32. Section 15 of the FTDR Act provides for Appeal and, according to the said section, any person aggrieved by any decision or order made by the Adjudicating Authority may prefer an appeal where the decision or order has been made by the Director General, to the Central Government: or where the decision or order has been made by an officer subordinate to the Director General, to the Director General or to any officer superior to the Adjudicating Authority authorized by the Director General to hear the appeal within a specified period mentioned therein. The said Section, however, gives power to the Appellate Authority to condone the delay in preferring the appeal on sufficient cause being shown. The said section puts certain other restrictions on preferring the appeal.

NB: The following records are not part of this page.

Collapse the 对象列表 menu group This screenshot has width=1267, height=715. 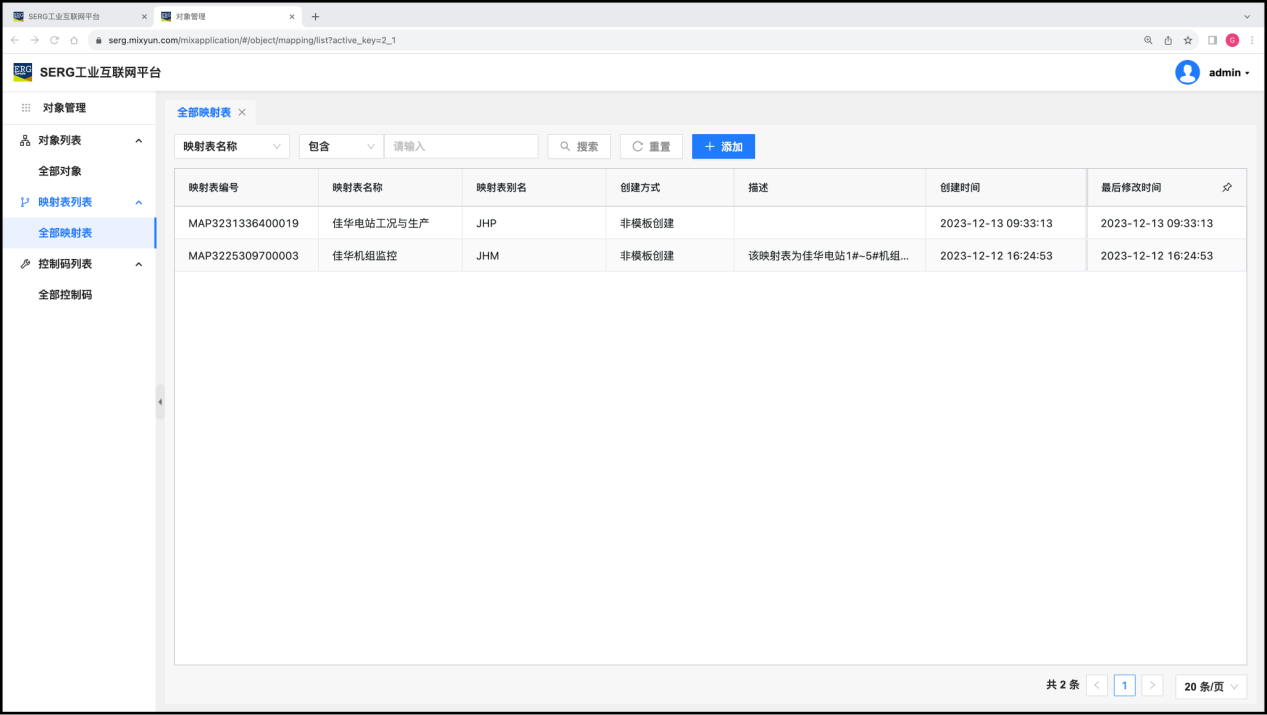coord(139,141)
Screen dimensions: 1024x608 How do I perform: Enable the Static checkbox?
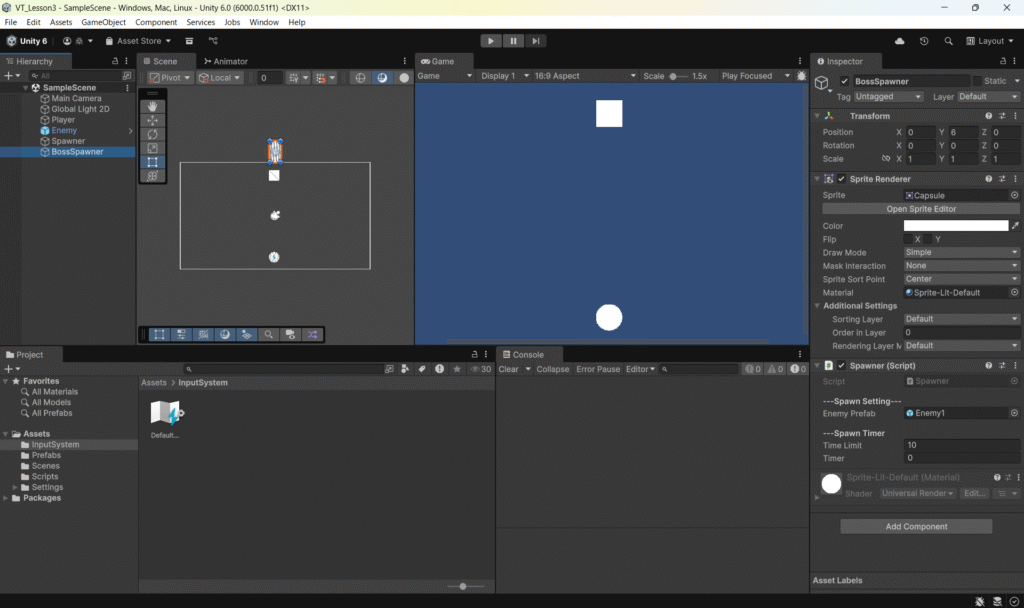[x=977, y=81]
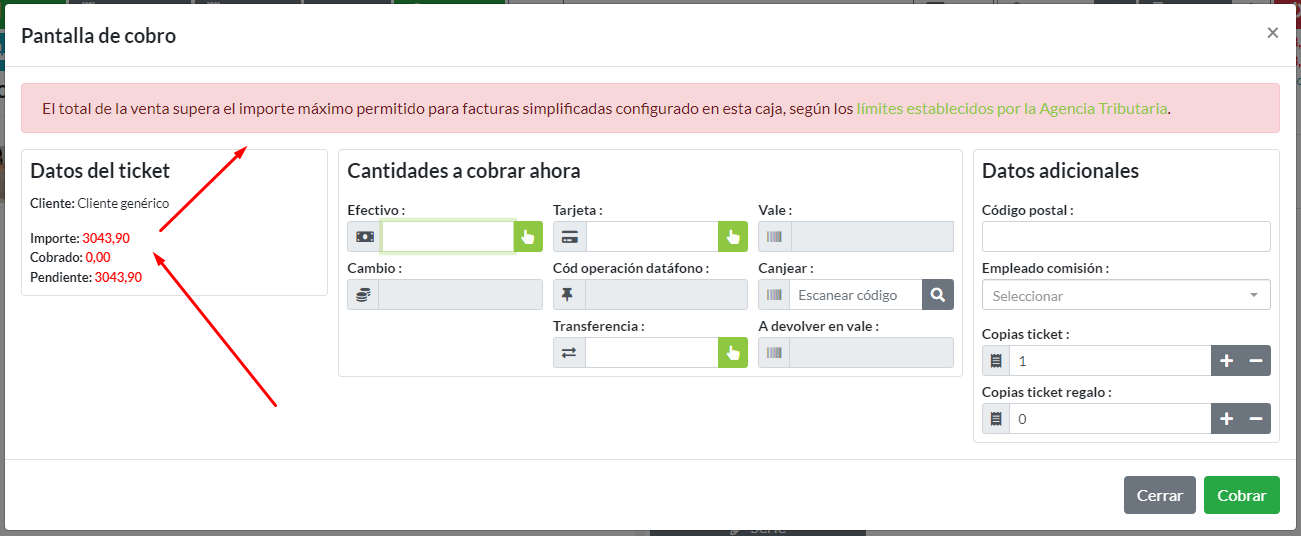Screen dimensions: 1301x536
Task: Click the transfer arrows icon in Transferencia
Action: tap(570, 353)
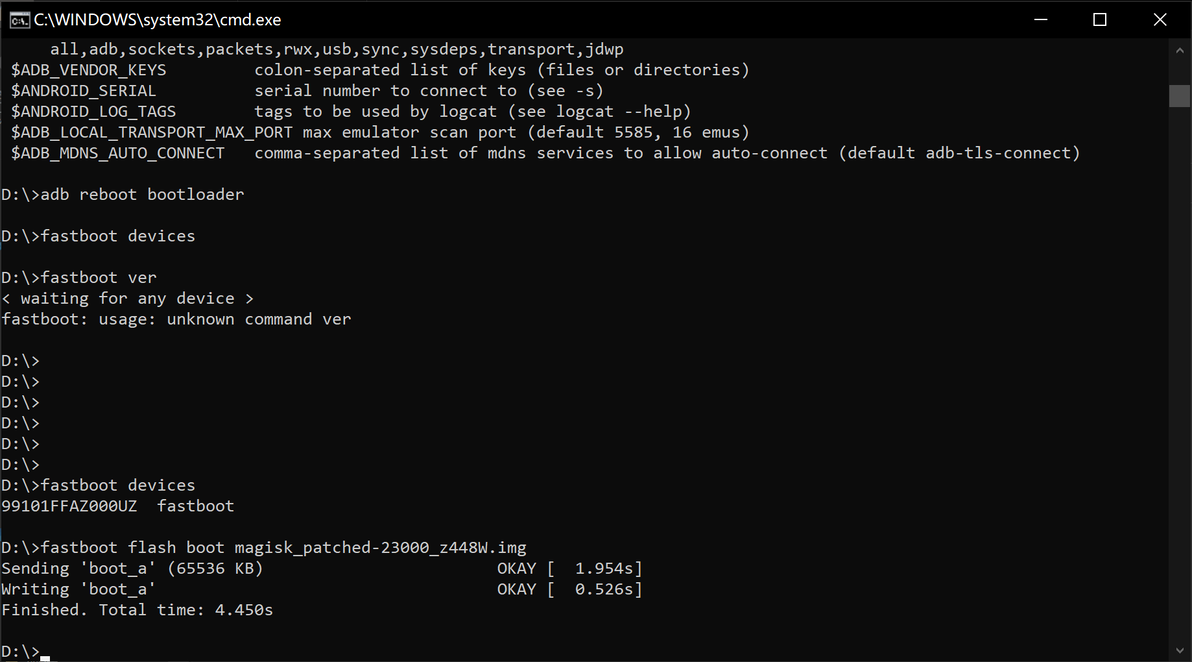Open the cmd.exe system menu icon
This screenshot has height=662, width=1192.
click(x=19, y=19)
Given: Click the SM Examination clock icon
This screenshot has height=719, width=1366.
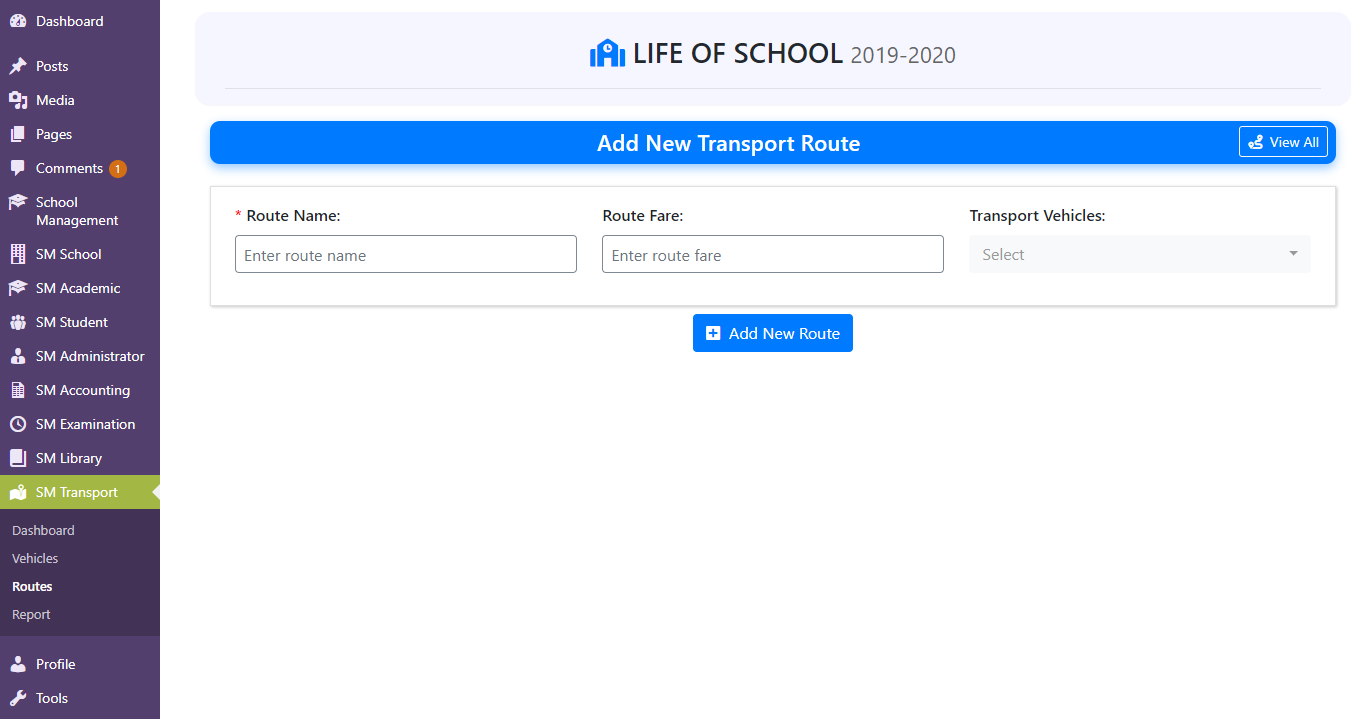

32.1 Section 16. on the other hand, authorizes the Central Government, in the case of any decision or order made by the Director General, or the Director General in the case of any decision or order made by any officer subordinate to him, to act on its own motion or otherwise, by calling for and examining the records of any proceeding for the purpose of satisfying itself or himself, as the case may be, as to the correctness, legality or propriety of such decision or order and make such orders thereon as may be deemed fit. The proviso. however, says that no decision or order shall be varied u/s 16 so as to prejudicially affect any person unless such person has, within a period of two years from the date of such decision or order, received a notice to show cause why such decision or order shall not be varied and has been given a reasonable opportunity of making representation, and, if he so desires, of being heard in defence.

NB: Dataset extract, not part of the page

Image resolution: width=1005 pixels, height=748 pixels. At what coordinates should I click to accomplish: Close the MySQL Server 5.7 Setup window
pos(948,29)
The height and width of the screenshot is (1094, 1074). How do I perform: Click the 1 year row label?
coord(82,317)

7. In this case, the impugned order-in-original, which acted upon the decision taken by the PIC, is of the Joint DGFT, dated 30th March, 2012. Clearly, in terms of the decision in Alstom (supra), with which this Court concurs, there can be no review of an earlier refund except in accordance with the provision of Section 16 of the FTDR Act, which only permits the DGFT or the Central Government (in case the original order was by the DGFT) to exercise the power of review. The declaration in paragraph 7 of ANF-8, that Simplex will return any excess duty refunded, cannot eclipse the narrow statutory power to review provided under the Act. Thus, the impugned order of 30th March, 2012, and subsequent recovery proceedings on the basis of this order, exceeds the authority granted by law under the FTDR Act. Taking this view of the matter, the Court does not return any findings as to the legality of the decisions of the PIC, or the legality of paragraph 2.3 of the policy. For the above reasons, the writ petition has to succeed and is accordingly allowed. The impugned order of the Joint Director General is hereby quashed. There shall be no order as to costs.